1. Chapter 9, number 9.13

9.13 Given a sample size of 36, how large does the population standard deviation have to be in order for the standard error to be (a) 1 ? (b) 2 ? (c) 5 ? (d) 100 ?

2.Chapter 10, number 10.10

10.10 Let's assume that, over the years, a paper and pencil test of anxiety yields a mean score of 35 for all incoming college freshmen. We wish to determine whether the scores of a random sample of 20 new freshmen, with a mean of 30 and a standard deviation of 10, can be viewed as coming from this population. Test at the .05 level of significance.

Chapter 11, numbers 11.13

11.13 Reread the problem described in Question 10.5 on page 191. Progress Check *10.5 According to the American Psychological Association, members with a doctorate and a full-time teaching appointment earn, on the average, $82,500 per year, with a standard deviation of $6,000. An investigator wishes to determine whether $82,500 is also the mean salary for all female members with a doctorate and a full-time teaching appointment. Salaries are obtained for a random sample of 100 women from this population, and the mean salary equals $80,100.
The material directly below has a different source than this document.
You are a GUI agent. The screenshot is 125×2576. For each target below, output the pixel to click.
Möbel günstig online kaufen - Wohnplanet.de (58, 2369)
(a) What form should H0 and H1 take if the investigator is concerned only about salary discrimination against female members? (b) If this hypothesis test supports the conclusion of salary discrimination against female members, a costly class-action suit will be initiated against American colleges and universities. Under these circumstances, do you recommend using the .05 or the .01 level of significance? Why

Number 11.19 How should a projected hypothesis test be modified if you're particularly concerned about (a) the type I error? (b) the type II error?

Chapter 12, number 12.8 In Review Question 11.12 on page 218, instead of testing a hypothesis, you might prefer to construct a confidence interval for the mean weight of all 2-pound boxes of candy during a recent production shift. (a) Given a population standard deviation of .30 ounces and a sample mean weight of 33.09 ounces for a random sample of 36 candy boxes, construct a 95 percent confidence interval (b) Interpret this interval, given the manufacturer's desire to produce boxes of candy that, on the average, exceed 32 ounces. Review Question 11.12 A production line at a candy plant is designed to yield 2-pound boxes of assorted candies whose weights in fact follow a normal distribution with a mean of 33 ounces and a standard deviation of .30 ounces. A random sample of 36 boxes from the production of the most recent shift reveals a mean weight of 33.09 ounces. (Incidentally, if you think about it, this is an exception to the usual situation where the investigator hopes to reject the null hypothesis.)